Over the years we have seen a vast increase in compute, memory, network and storage capabilities and pricing. CPUs are up to 18 cores per socket as I write this. DDR4 memory is here and the cost is relatively low. We have affordable 10Gbps networking to throw at the problem as well or in some case 8 to 16Gbps Fibre Channel. So when it comes to CPU, memory and network we’re pretty well served.

Storage is evolving as well and we’re getting ever bigger and, if you have the budget that is, faster storage arrays in different flavors. But it remains a challenge. First of all to get the right amount of IOPS and storage capacity at an affordable price point is a balancing act. Secondly when dealing with backups we need to manage the source IOPS & latency against the target. But that’s not all, while you might want to squeeze every last IOPS & 1ms latency out of your backup target you can’t carelessly do that to your source storage. If you do, this might constitute a Denial Of Service attack against your applications and services. Even today storage QoS is either non existent, in it’s infancy or at best limited to particular workloads on storage solutions.

The force multiplier: Backup software capabilities & approaches

If you’ve made sure the above 4 resources are not your killer bottle neck the backup software, methods algorithms and the approach used will be either your biggest problem or you best friends. You need your backup software to be:

  • Capable
  • Scalable
  • Fast
  • Configurable
  • Scale Out

There are some challenging environments out there.
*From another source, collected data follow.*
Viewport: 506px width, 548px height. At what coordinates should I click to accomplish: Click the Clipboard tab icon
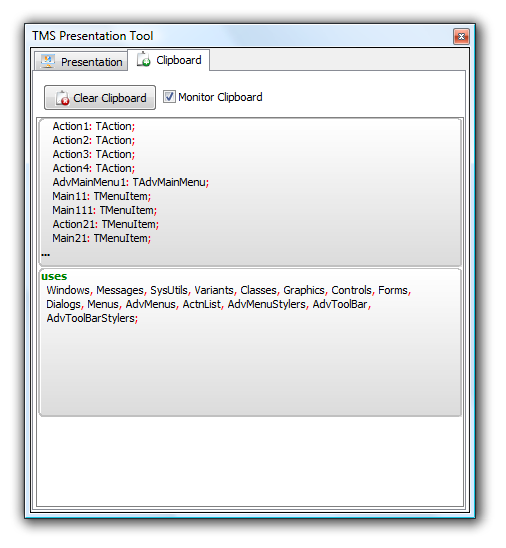(x=143, y=59)
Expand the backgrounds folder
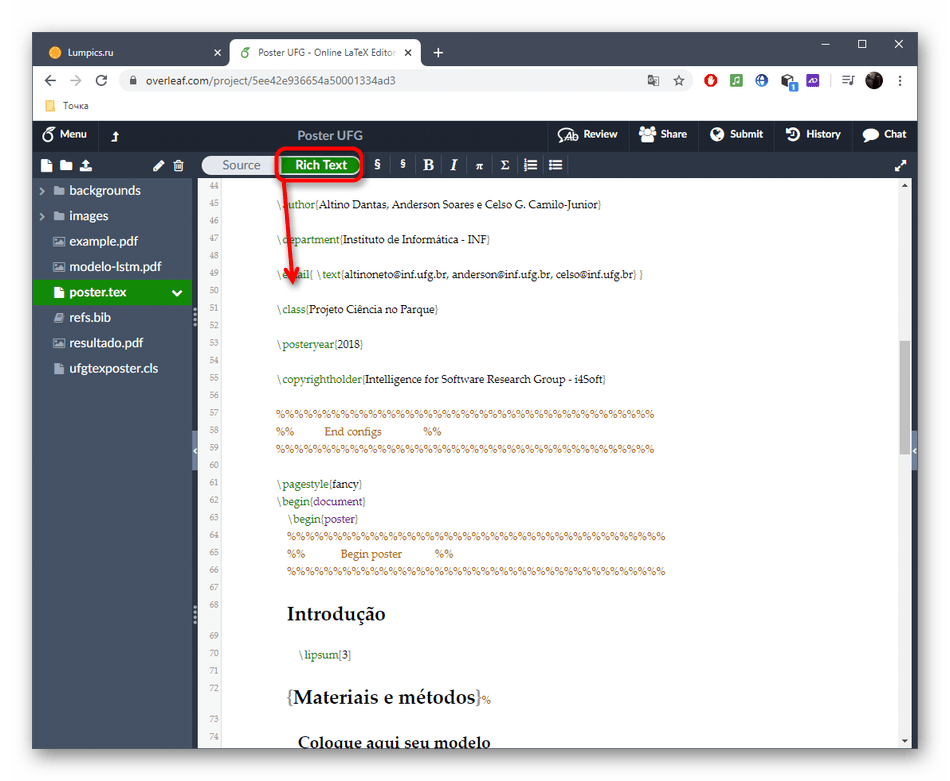 42,191
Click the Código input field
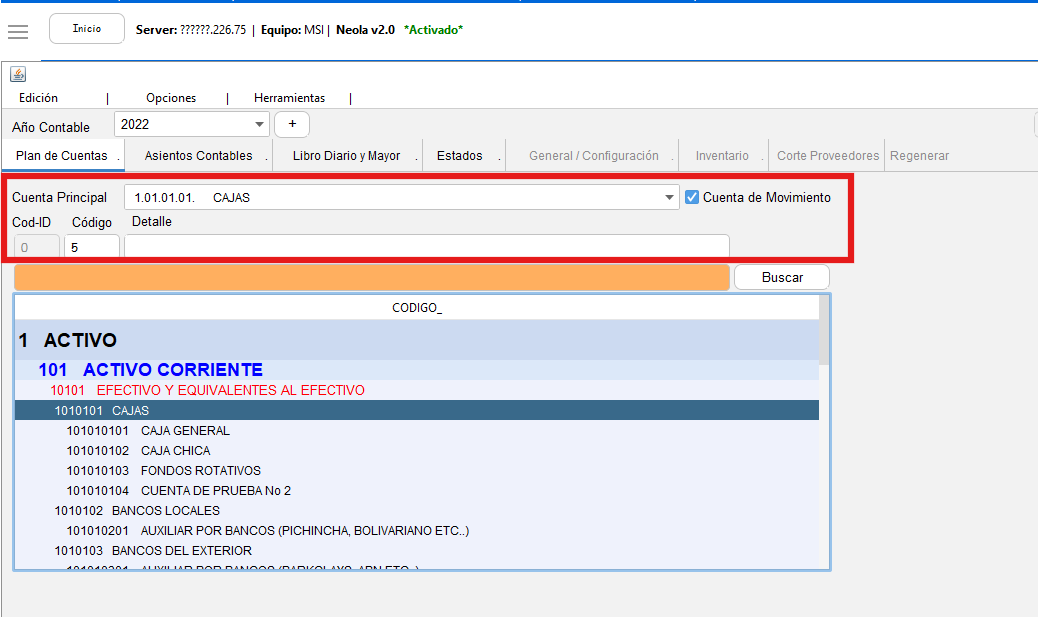Viewport: 1038px width, 617px height. click(91, 246)
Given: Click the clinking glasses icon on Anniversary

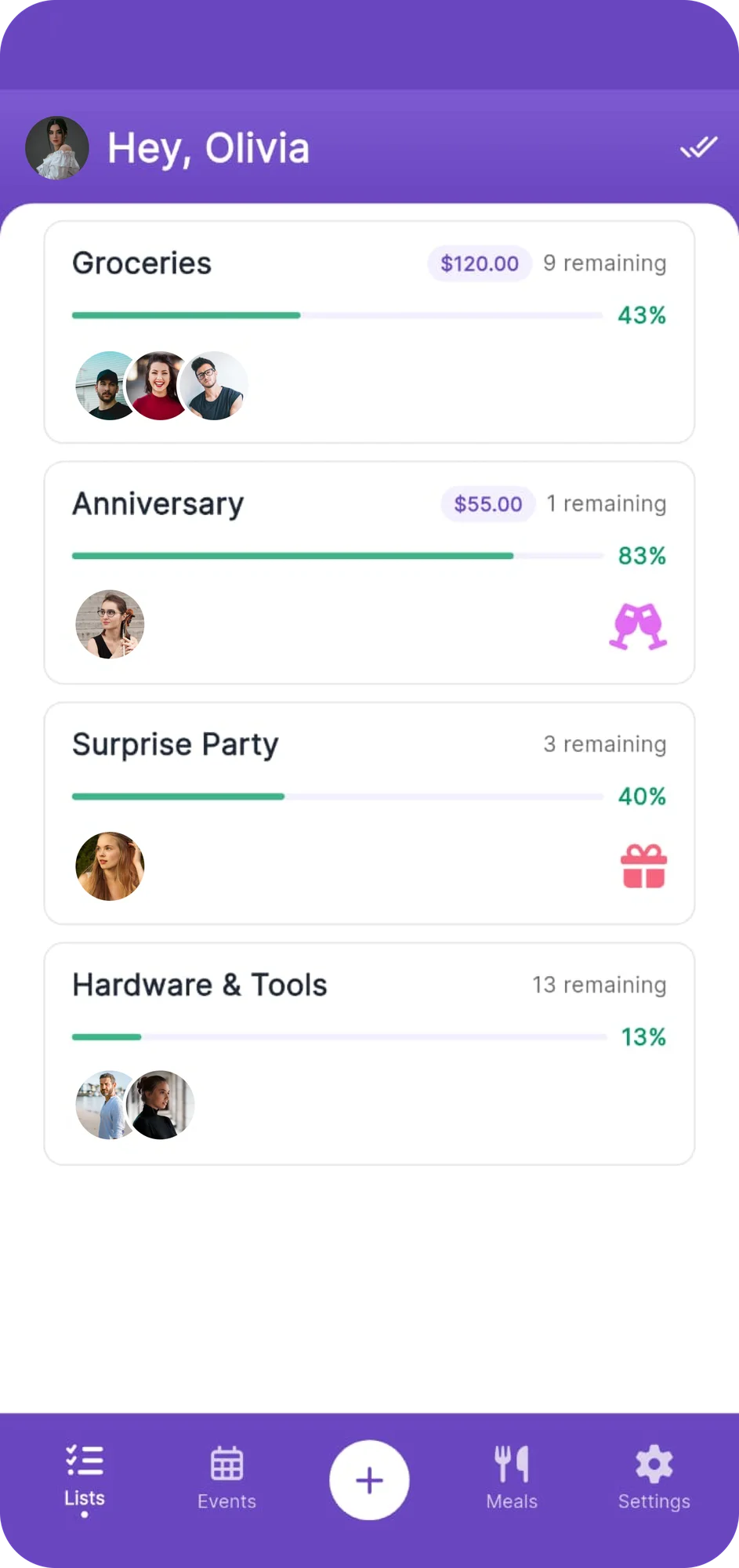Looking at the screenshot, I should [x=639, y=625].
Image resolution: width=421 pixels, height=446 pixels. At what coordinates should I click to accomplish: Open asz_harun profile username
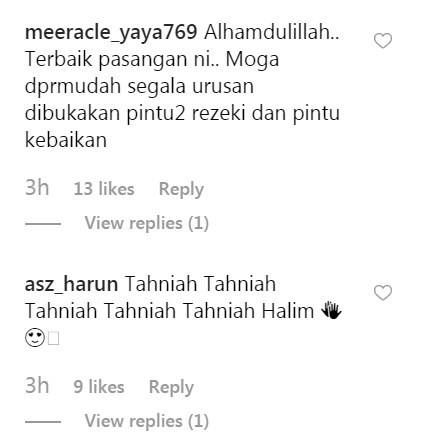click(71, 284)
To deal with this backup software should be able to leverage the wealth of capabilities compute, network, memory & storage are offering to protect large amounts of data reliable and fast. This should be done smart and in an operationally supportable manner. VEEAM has been working on this for a long time and they keep getting better at this with every release and it allows for scale out designs in regards to backups targets.

VEEAM Backup & Replication 8.0

There are many improvements in v8 but a couple stand out.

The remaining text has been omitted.